#### [WORK TO BE COMPLETED]
Which lines run from the start of the data below to the line containing "Click the Main Preview green shape"? Set them down exactly, with none added.

(Beginning of DATA FOR THE TASK)

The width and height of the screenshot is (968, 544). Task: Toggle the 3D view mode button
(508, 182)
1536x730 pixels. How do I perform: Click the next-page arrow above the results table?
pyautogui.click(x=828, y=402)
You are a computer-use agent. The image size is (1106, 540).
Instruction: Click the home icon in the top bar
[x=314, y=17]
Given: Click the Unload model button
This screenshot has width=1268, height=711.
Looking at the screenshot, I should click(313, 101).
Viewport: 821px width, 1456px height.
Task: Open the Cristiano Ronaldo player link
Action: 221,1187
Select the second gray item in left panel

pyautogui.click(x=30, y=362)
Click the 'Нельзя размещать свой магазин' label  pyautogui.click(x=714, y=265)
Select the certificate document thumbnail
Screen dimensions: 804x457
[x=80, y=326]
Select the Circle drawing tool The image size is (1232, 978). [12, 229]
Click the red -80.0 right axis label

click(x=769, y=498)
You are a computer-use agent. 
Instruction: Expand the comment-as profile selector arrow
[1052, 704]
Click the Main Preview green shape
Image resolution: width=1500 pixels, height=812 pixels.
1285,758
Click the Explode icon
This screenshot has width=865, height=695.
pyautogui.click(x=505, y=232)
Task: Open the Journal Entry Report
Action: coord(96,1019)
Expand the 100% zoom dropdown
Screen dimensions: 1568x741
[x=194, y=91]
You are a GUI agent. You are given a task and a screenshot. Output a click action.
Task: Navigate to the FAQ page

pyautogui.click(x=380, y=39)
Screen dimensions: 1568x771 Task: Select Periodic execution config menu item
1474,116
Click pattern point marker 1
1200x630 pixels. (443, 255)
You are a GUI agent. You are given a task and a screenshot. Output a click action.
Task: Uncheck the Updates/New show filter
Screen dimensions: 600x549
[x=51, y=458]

(End of DATA FOR THE TASK)

#### [WORKED SOLUTION]
The width and height of the screenshot is (968, 544). Task: Toggle the 3D view mode button
(508, 182)
1536x730 pixels. How do I perform: Click the next-page arrow above the results table?
pyautogui.click(x=828, y=402)
You are a computer-use agent. The image size is (1106, 540).
Instruction: Click the home icon in the top bar
[x=314, y=17]
Given: Click the Unload model button
This screenshot has width=1268, height=711.
Looking at the screenshot, I should click(313, 101).
Viewport: 821px width, 1456px height.
Task: Open the Cristiano Ronaldo player link
Action: 221,1187
Select the second gray item in left panel

pyautogui.click(x=30, y=362)
Click the 'Нельзя размещать свой магазин' label  pyautogui.click(x=714, y=265)
Select the certificate document thumbnail
Screen dimensions: 804x457
[x=80, y=326]
Select the Circle drawing tool The image size is (1232, 978). [12, 229]
Click the red -80.0 right axis label

click(x=769, y=498)
You are a computer-use agent. 
Instruction: Expand the comment-as profile selector arrow
[1052, 704]
Click the Main Preview green shape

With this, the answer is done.